You are viewing a plain text version of this content. The canonical link for it is here.
Posted to dev@aurora.apache.org by David Siegel <ds...@knewton.com> on 2014/03/27 16:53:39 UTC

Job History

Hello Aurorans,

Please enlighten me.

I think job history is a critical feature for Aurora.

A. Do you agree?

B. Is this feature secretly already in Aurora?

C. If not, is this on your roadmap?

D. Would you be interested in a patch or patches that adds job history to
Aurora?

Below I discuss why I think this is an important feature and some thoughts
on an implementation.

Job history has a number of uses:

1. Debugging production issues after the job has been updated. I may need
to know the exact configuration of a system at a previous point in time in
order to debug an issue.

2. Rolling back to a previous job configuration after a bad release.

How I think Aurora works:

As far as I can tell from the Aurora source, job history is discarded. The
MemJobStore replaces Job entries when a job is updated, so you lose the old
Job configuration. The log is truncated every time a Snapshot is taken and
the snapshots do not contain job history.

This seems like a sound decision given that the job history will grow
forever, but means there's no history we can really audit.

How job history might work:

Instead of building job history into the scheduler one might write an
independent process that consumed the logs generated by the scheduler and
built up a database of job history information. It would then provide a
REST interface for querying the job history. This would keep the scheduler
free from dealing with job history.

Any feedback is appreciated.
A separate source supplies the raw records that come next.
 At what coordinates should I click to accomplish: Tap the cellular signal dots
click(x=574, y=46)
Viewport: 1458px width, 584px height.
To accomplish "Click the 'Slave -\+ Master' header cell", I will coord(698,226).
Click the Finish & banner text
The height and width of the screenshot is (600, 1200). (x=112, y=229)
Thanks.

-David Siegel

Re: Job History

Posted by Bill Farner <wf...@apache.org>.
Great question, David!

Aurora does indeed preserve some history, though the means is non-obvious.
 The management of history is mostly done in HistoryPruner [1], with
command line knobs defined in AsyncModule [2].  This feature might meet
some, but maybe not all of your requirements.
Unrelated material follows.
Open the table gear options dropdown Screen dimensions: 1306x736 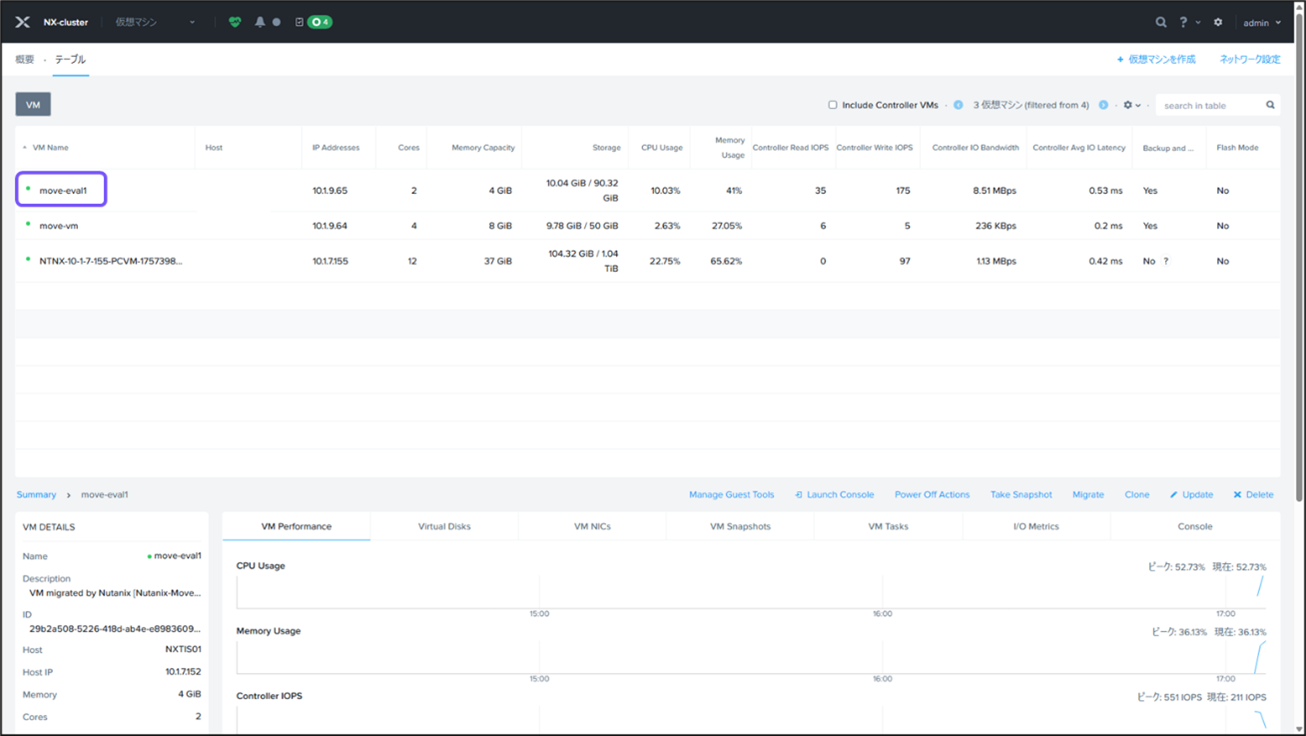click(1131, 105)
The class naming sent you to the obvious place: MemJobStore.  As it turns
out, though, that's actually only storing cron jobs (this relates to an
abstraction that never really panned out).  Regular jobs are translated
from JobConfiguration [3] objects into independent ScheduledTasks [4]
representing the instances.  These tasks, in turn, are stored in
MemTaskStore [5], which is agnostic to states of tasks (aside for query
matching).  Note: we do have interest in making the data structure
arrangement more natural in AURORA-106 [6].
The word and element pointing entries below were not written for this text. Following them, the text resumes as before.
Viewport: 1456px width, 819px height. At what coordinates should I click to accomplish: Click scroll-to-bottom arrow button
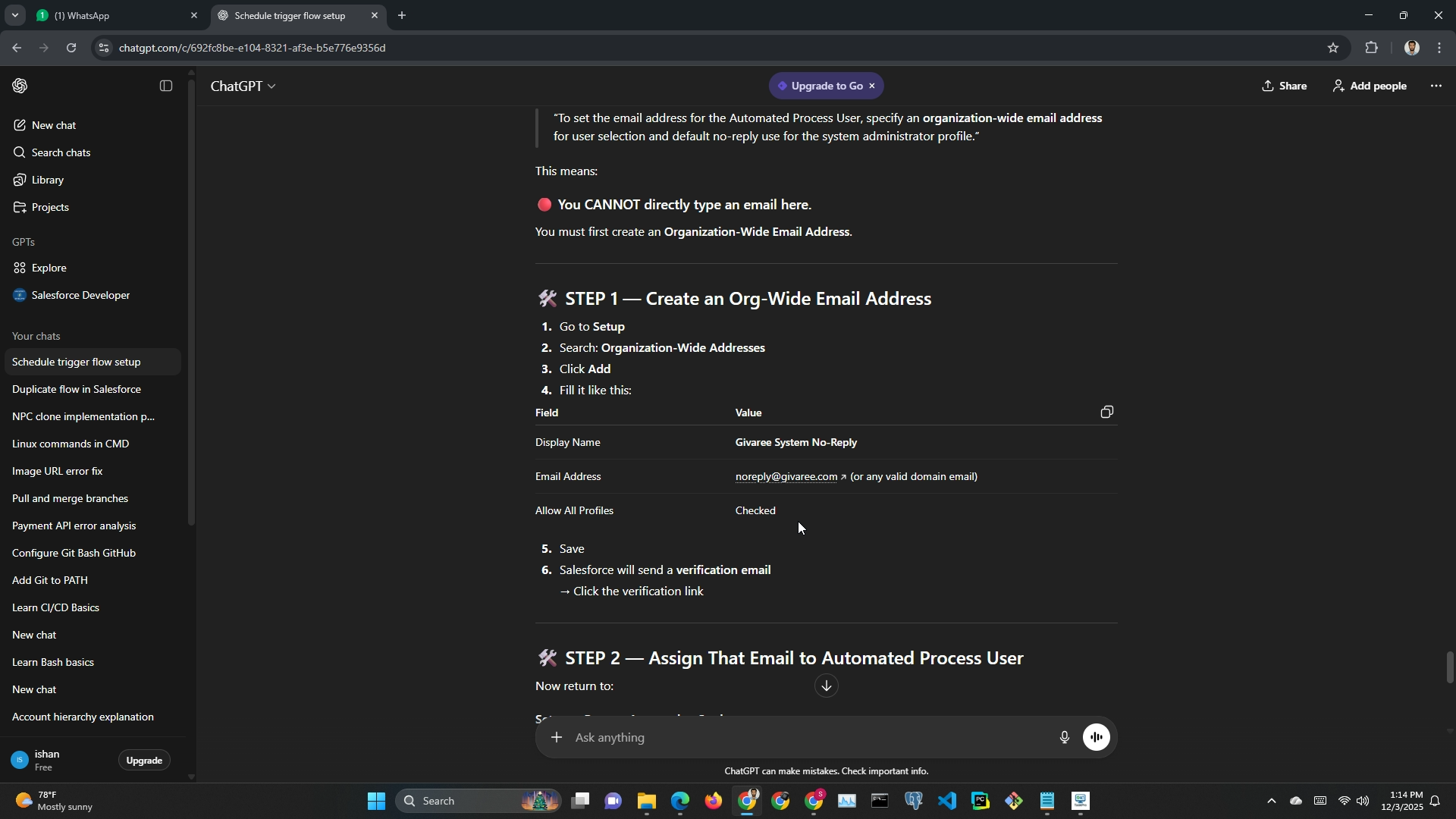[x=826, y=686]
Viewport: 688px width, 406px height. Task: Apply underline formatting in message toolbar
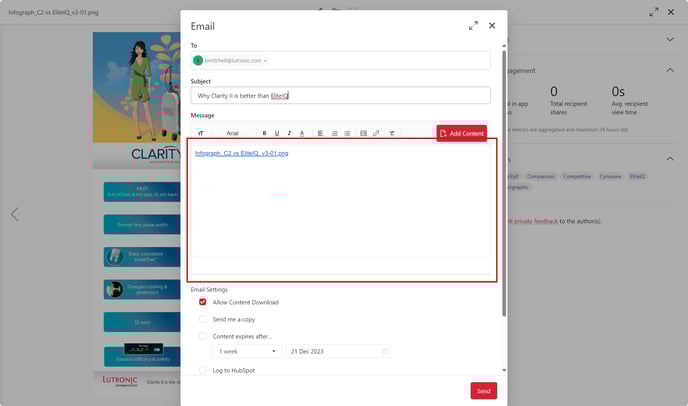[277, 133]
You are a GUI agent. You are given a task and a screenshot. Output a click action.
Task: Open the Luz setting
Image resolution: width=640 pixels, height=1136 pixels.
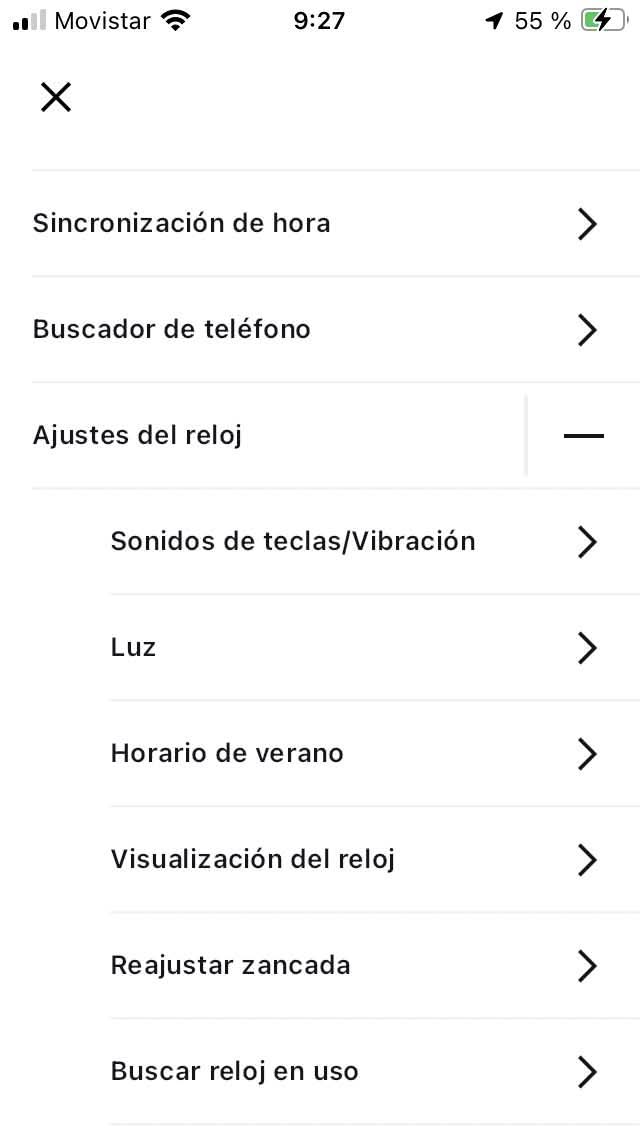(x=375, y=647)
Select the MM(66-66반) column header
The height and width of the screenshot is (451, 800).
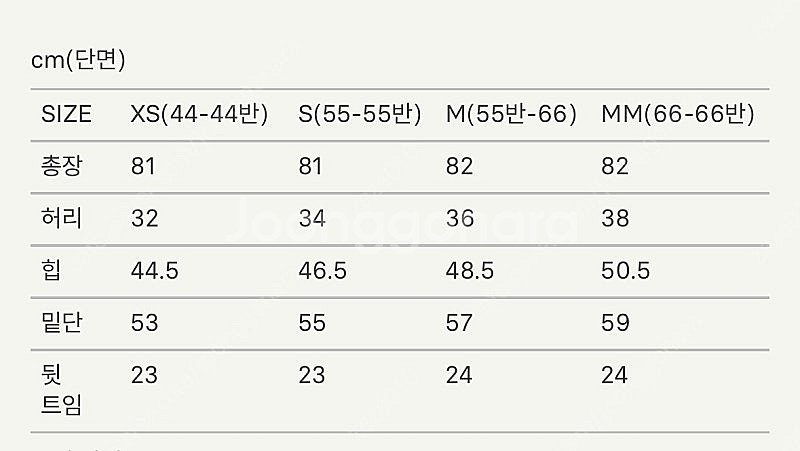click(678, 114)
That said, we have kicked around the idea of exposing state mutations to an
external log/queue, but our use cases so far have required stronger
consistency than we felt we could achieve with that.  I wouldn't turn down
a discussion about if/how we approach that.

I hope that answers your questions, feel free to ask follow-ups!  Cheers!


-=Bill


[1]
https://github.com/apache/incubator-aurora/blob/master/src/main/java/org/apache/aurora/scheduler/async/HistoryPruner.java
[2]
https://github.com/apache/incubator-aurora/blob/master/src/main/java/org/apache/aurora/scheduler/async/AsyncModule.java#L100
[3]
https://github.com/apache/incubator-aurora/blob/master/src/main/thrift/org/apache/aurora/gen/api.thrift#L191-210
[4]
https://github.com/apache/incubator-aurora/blob/master/src/main/thrift/org/apache/aurora/gen/api.thrift#L355-365
[5]
https://github.com/apache/incubator-aurora/blob/master/src/main/java/org/apache/aurora/scheduler/storage/mem/MemTaskStore.java
[6] https://issues.apache.org/jira/browse/AURORA-106

On Thu, Mar 27, 2014 at 8:53 AM, David Siegel <ds...@knewton.com> wrote:

> Hello Aurorans,
>
> Please enlighten me.
>
> I think job history is a critical feature for Aurora.
>
> A. Do you agree?
>
> B. Is this feature secretly already in Aurora?
>
> C. If not, is this on your roadmap?
>
> D. Would you be interested in a patch or patches that adds job history to
> Aurora?
>
> Below I discuss why I think this is an important feature and some thoughts
> on an implementation.
>
> Job history has a number of uses:
>
> 1. Debugging production issues after the job has been updated. I may need
> to know the exact configuration of a system at a previous point in time in
> order to debug an issue.
>
> 2. Rolling back to a previous job configuration after a bad release.
>
> How I think Aurora works:
>
> As far as I can tell from the Aurora source, job history is discarded. The
> MemJobStore replaces Job entries when a job is updated, so you lose the old
> Job configuration. The log is truncated every time a Snapshot is taken and
> the snapshots do not contain job history.
>
> This seems like a sound decision given that the job history will grow
> forever, but means there's no history we can really audit.
>
> How job history might work:
>
> Instead of building job history into the scheduler one might write an
> independent process that consumed the logs generated by the scheduler and
> built up a database of job history information. It would then provide a
> REST interface for querying the job history. This would keep the scheduler
> free from dealing with job history.
>
> Any feedback is appreciated. Thanks.
>
> -David Siegel
>